Short exercise :: Update the items starting at the line with "Select total_request value 25998" and ending at the line with "coord(445,233)" by changing "Tokens" to "Settings", leaving the rest unchanged. Give back only those lines.

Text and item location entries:
## Start

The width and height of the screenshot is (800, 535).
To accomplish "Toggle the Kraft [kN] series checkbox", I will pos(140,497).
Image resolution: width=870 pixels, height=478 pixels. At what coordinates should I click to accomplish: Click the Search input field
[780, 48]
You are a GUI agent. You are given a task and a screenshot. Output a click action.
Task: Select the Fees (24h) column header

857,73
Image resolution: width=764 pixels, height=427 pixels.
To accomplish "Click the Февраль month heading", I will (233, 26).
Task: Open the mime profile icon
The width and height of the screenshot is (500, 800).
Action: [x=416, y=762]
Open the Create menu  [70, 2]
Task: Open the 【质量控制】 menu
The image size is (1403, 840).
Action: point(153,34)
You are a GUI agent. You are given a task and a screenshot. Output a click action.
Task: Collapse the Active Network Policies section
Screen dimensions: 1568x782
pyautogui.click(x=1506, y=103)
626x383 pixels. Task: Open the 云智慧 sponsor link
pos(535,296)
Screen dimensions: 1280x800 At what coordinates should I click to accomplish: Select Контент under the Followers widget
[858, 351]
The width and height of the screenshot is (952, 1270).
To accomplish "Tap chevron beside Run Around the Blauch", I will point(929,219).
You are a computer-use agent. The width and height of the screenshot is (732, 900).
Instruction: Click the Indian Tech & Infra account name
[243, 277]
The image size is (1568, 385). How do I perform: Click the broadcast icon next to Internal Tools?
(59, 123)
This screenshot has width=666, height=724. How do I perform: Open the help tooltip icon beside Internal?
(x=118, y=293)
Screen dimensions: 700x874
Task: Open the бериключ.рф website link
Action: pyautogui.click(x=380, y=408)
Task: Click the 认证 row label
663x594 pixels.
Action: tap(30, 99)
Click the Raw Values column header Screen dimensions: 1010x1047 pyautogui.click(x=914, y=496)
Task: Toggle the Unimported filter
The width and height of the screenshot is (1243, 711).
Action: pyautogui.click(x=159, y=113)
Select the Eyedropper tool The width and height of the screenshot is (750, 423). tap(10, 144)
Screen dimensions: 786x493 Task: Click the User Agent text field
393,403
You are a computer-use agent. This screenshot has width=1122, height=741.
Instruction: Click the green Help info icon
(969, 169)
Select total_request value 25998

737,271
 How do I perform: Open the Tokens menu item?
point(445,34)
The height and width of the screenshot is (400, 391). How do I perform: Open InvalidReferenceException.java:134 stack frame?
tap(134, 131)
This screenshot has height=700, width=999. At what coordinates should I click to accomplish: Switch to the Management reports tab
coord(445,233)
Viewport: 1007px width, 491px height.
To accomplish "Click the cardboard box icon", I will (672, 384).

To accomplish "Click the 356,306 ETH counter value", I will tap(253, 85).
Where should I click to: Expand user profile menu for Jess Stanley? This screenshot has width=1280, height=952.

## End

Answer to the problem ::
Select total_request value 25998

737,271
 How do I perform: Open the Settings menu item?
point(445,34)
The height and width of the screenshot is (400, 391). How do I perform: Open InvalidReferenceException.java:134 stack frame?
tap(134, 131)
This screenshot has height=700, width=999. At what coordinates should I click to accomplish: Switch to the Management reports tab
coord(445,233)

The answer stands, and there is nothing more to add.